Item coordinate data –
_ _ _ _ _ _ _

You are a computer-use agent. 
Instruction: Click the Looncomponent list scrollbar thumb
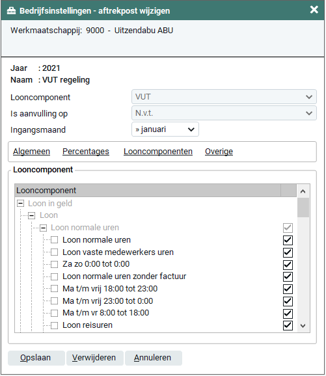(303, 208)
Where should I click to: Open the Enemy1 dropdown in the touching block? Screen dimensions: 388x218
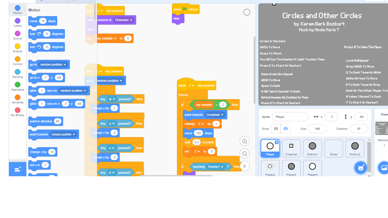click(x=216, y=167)
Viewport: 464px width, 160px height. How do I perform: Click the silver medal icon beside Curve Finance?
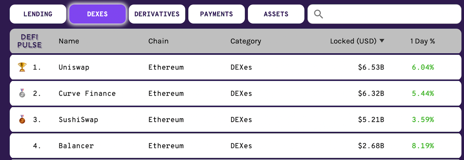coord(22,93)
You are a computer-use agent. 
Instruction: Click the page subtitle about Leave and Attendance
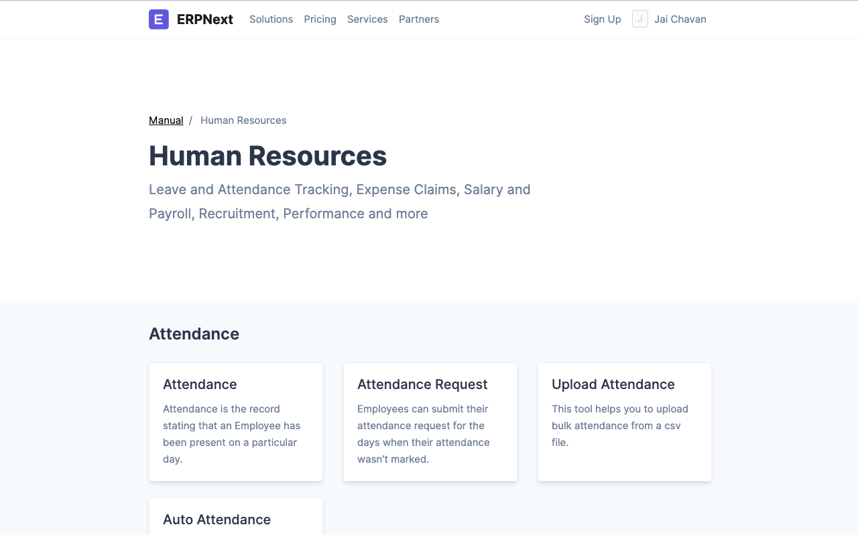coord(339,201)
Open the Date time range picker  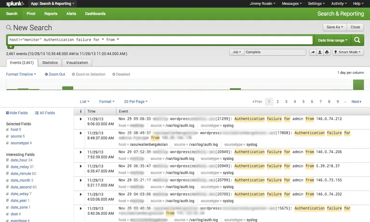click(332, 40)
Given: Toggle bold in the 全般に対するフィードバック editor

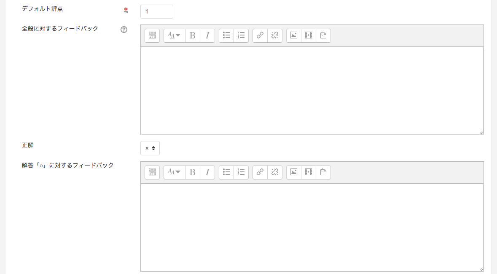Looking at the screenshot, I should 193,35.
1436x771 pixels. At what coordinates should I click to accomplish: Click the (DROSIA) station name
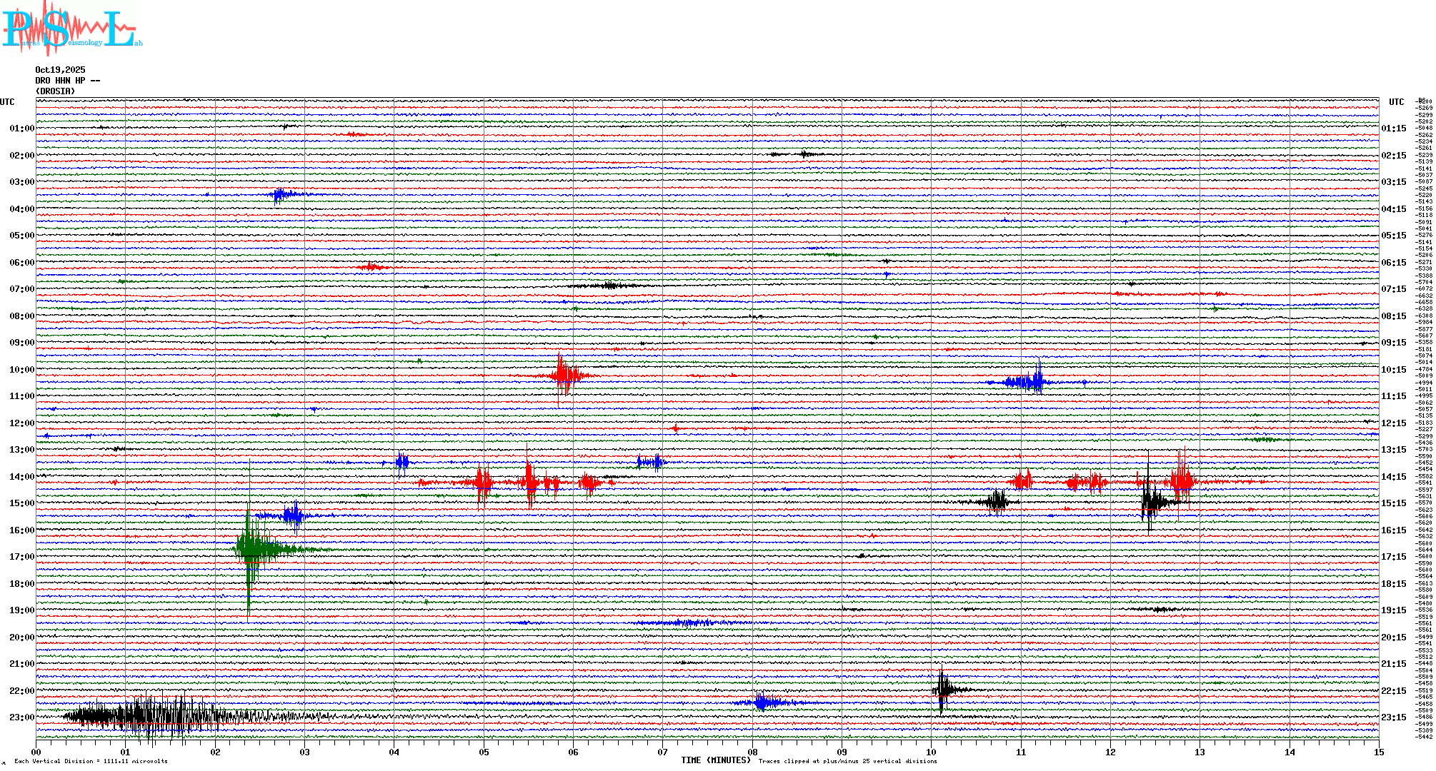coord(55,91)
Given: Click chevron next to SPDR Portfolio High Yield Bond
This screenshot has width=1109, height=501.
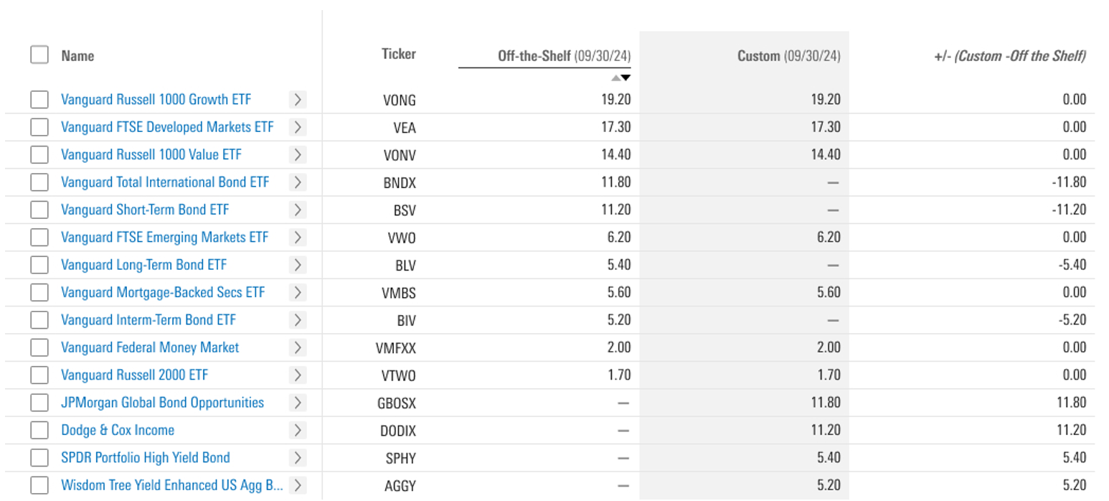Looking at the screenshot, I should pos(298,458).
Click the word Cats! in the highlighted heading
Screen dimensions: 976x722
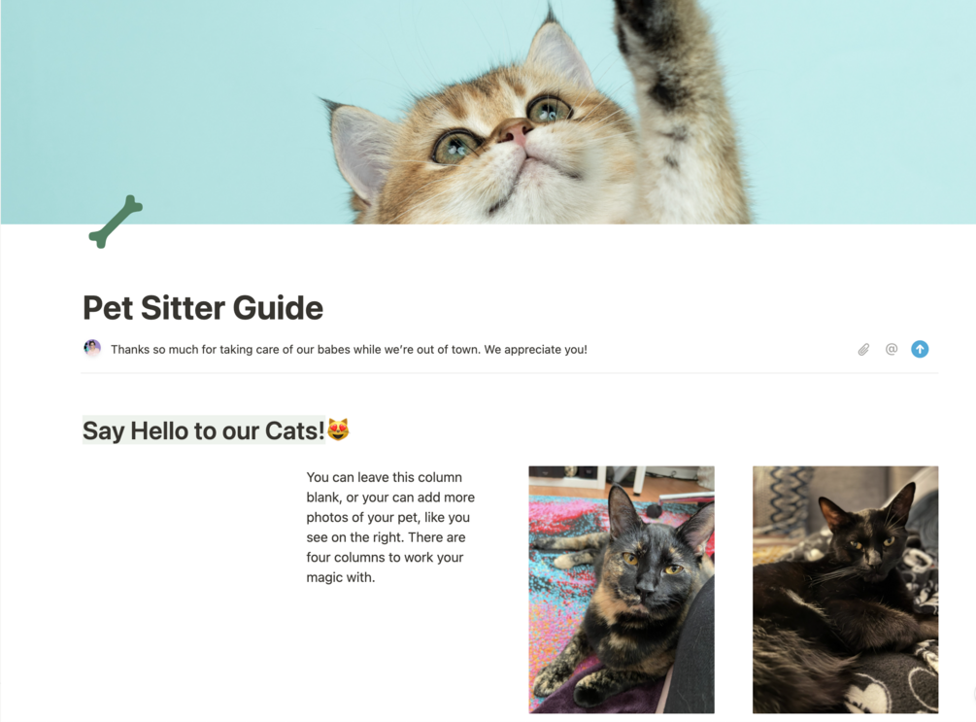tap(295, 430)
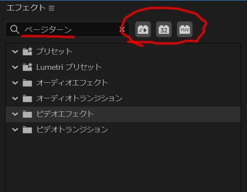Expand the Lumetri プリセット chevron
The image size is (247, 192).
coord(15,67)
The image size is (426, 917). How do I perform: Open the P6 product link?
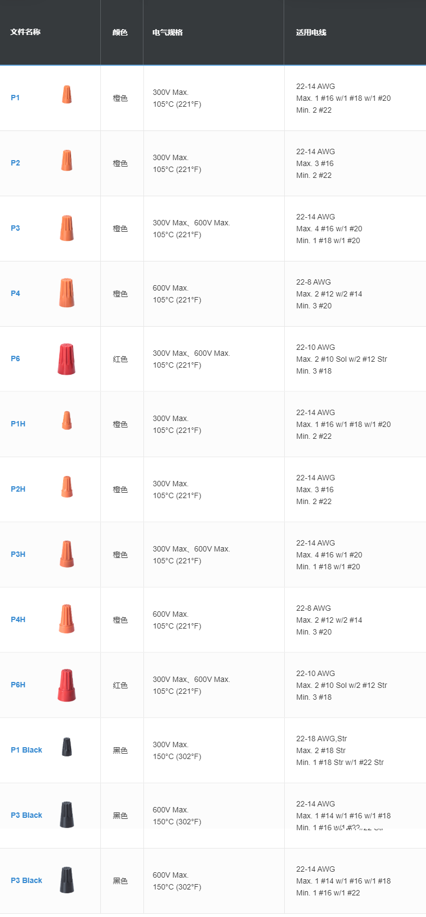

_ _ _ _ _ _ _

Job –
Copy out every line of the material, from the line containing "Given: Toggle bold" down through the last line of the material, including both ends. Leave the pictures out.

Written response –
Given: Toggle bold in the 全般に対するフィードバック editor

Looking at the screenshot, I should 193,35.
1436x771 pixels. At what coordinates should I click to accomplish: Click the (DROSIA) station name
coord(55,91)
Given: Click chevron next to SPDR Portfolio High Yield Bond
This screenshot has width=1109, height=501.
Looking at the screenshot, I should pos(298,458).
Click the word Cats! in the highlighted heading
Screen dimensions: 976x722
tap(295, 430)
Expand the Lumetri プリセット chevron
The image size is (247, 192).
coord(15,67)
The image size is (426, 917). How do I perform: Open the P6 product link?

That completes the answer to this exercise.